**WORK REQUEST**
Report how many lines in the entries below hold the word "will". Your answer is that number alone.

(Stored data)
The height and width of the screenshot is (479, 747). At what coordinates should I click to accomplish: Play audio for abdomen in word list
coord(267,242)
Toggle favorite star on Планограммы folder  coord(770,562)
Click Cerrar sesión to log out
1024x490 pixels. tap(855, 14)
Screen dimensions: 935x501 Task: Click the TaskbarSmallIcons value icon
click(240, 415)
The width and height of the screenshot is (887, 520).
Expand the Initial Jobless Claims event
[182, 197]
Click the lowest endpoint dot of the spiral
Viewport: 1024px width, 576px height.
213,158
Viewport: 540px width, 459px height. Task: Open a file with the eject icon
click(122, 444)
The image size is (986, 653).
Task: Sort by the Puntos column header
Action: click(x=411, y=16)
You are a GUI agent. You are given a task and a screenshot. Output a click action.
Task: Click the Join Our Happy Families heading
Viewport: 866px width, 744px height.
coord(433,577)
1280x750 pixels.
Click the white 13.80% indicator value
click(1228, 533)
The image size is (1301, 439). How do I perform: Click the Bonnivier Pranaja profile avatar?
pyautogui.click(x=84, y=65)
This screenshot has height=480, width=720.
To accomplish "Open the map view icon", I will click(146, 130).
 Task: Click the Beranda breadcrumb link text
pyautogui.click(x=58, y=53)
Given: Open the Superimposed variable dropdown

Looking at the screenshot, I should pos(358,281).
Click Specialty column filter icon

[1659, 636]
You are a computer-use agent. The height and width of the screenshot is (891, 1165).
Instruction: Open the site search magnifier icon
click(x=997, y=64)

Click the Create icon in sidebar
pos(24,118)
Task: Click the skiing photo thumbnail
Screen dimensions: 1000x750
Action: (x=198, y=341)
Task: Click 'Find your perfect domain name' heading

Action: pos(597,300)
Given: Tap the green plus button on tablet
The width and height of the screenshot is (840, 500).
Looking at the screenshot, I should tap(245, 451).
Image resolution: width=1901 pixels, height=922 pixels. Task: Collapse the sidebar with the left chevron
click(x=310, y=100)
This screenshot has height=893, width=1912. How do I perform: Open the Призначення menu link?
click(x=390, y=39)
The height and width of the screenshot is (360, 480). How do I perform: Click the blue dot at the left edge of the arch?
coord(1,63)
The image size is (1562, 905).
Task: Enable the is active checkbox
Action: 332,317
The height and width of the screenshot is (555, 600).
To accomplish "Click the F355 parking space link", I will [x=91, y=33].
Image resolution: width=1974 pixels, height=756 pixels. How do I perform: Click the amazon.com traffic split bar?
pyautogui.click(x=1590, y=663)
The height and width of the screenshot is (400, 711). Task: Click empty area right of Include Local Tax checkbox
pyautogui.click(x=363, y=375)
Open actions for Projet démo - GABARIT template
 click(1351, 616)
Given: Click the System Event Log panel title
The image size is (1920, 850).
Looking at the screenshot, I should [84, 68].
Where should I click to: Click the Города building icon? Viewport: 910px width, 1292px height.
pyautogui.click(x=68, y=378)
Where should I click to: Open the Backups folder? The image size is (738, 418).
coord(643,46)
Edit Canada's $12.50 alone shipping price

**YOUR SOLUTION**
2